In Nigeria, dramatic progress has been reported in seven states where the Bank has supported malaria control activities. In July 2010, 88% of households in these states owned at least one treated net (up from 2.6% in 2006), and 16.6% of pregnant women received two or more doses of intermittent preventive treatment (IPT), double the level in 2006.
With financial and technical support from partners, including the Bank and the Russian Federation, Zambia has made tremendous progress against malaria. Between 2006 and 2010 an expansion of programs resulted in widespread prevention and treatment of the disease. The share of under-five children who slept under a net increased from 24% to 50%; malaria incidence fell; and the share of children with severe anemia (largely caused by malaria) declined from 14% to 9%.
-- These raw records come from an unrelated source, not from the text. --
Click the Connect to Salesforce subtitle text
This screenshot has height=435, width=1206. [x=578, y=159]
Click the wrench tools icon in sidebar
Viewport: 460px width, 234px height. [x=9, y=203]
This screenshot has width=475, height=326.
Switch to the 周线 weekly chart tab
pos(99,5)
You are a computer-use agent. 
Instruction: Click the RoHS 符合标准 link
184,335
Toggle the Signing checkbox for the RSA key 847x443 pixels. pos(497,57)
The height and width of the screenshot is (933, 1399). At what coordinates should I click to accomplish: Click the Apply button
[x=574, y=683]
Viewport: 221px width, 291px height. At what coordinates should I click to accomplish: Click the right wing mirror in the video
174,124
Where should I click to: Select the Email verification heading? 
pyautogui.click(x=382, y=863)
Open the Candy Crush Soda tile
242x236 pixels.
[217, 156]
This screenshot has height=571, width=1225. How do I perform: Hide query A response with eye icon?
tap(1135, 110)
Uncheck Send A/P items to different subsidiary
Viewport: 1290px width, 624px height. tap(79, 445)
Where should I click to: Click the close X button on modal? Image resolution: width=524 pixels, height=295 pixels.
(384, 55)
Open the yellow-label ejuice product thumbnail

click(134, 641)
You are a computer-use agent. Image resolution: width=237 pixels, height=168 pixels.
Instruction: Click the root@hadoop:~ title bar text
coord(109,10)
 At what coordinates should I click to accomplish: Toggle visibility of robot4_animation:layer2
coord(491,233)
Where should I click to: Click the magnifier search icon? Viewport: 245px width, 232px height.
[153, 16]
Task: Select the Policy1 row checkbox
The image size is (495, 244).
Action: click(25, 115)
However, a 2010 Malaria Indicator Survey showed a resurgence in malaria and anemia in certain provinces, largely driven by reduced coverage of nets and indoor residual spraying in some areas. In the Northern Province, for example, parasite prevalence among children increased from 12% in 2008 to 23% in 2010.
World Bank financing of $30 million for malaria in Zambia, approved in December 2010, enabled 800,000 nets to be delivered before the rainy season hit its peak. An additional 2.2 million nets are currently being procured. Funds will also support indoor spraying, diagnostics, and supply chain improvements.
Kenya’s goal: 11 million mosquito nets
In Kenya, where malaria control measures have contributed to a 36% reduction in under-five mortality and a 31% reduction in infant mortality between 2003 and 2009, about 22 million Kenyans will receive nearly 11 million mosquito nets this year. By World Malaria Day (April 25), five million nets will have reached high-burden districts in western Kenya.
The Bank, together with the Global Fund, the U.S. Agency for International Development, and World Vision, has supported purchase of these nets, with the UK’s Department for International Development helping to fund distribution.
In Senegal River Basin, NGOs join fight
In the Senegal River Basin, a Bank water project has a $42 million health component that’s helping to control malaria and schistosomiasis in Mali, Senegal, Mauritania and Guinea. Non-governmental organizations (NGOs) are distributing nets, promoting behavior change, and monitoring impact in the region.
NGOs include Catholic Relief Services in Guinea, Groupe Pivot Santé-Population in Mali, Réseau National de Lutte contre le Paludisme et le Ver de Guinée in Mauritania, and Childfund in Senegal. Together, these organizations are distributing 1.6 million mosquito nets in early 2011.
India focuses on policy change
"Major policy changes in India have paved the way for the adoption of treated mosquito nets, and of community-level case management using rapid diagnostic tests and artemisinin-based combination therapies," said Ramesh Govindaraj, senior health specialist with the World Bank's South Asia Region.
A Bank-supported National Vector Borne Disease Control and Polio Eradication Support Project is part of the government’s latest effort to control malaria, eliminate visceral leishmaniasis, and eradicate polio. The government is working closely with the Bank, the World Health Organization and the Global Fund on its malaria control program.
In 2009, 1.3 million treated nets were distributed under the Bank-supported project, and, by the end of 2011, 7.6 million nets will have been procured for Chhattisgarh, Andhra Pradesh, Madhya Pradesh, Jharkhand and Orissa. In addition, about 3.6 million RDTs were procured by end-2010 and about 1.1 million ACT blister packs will have been procured by end-June 2011.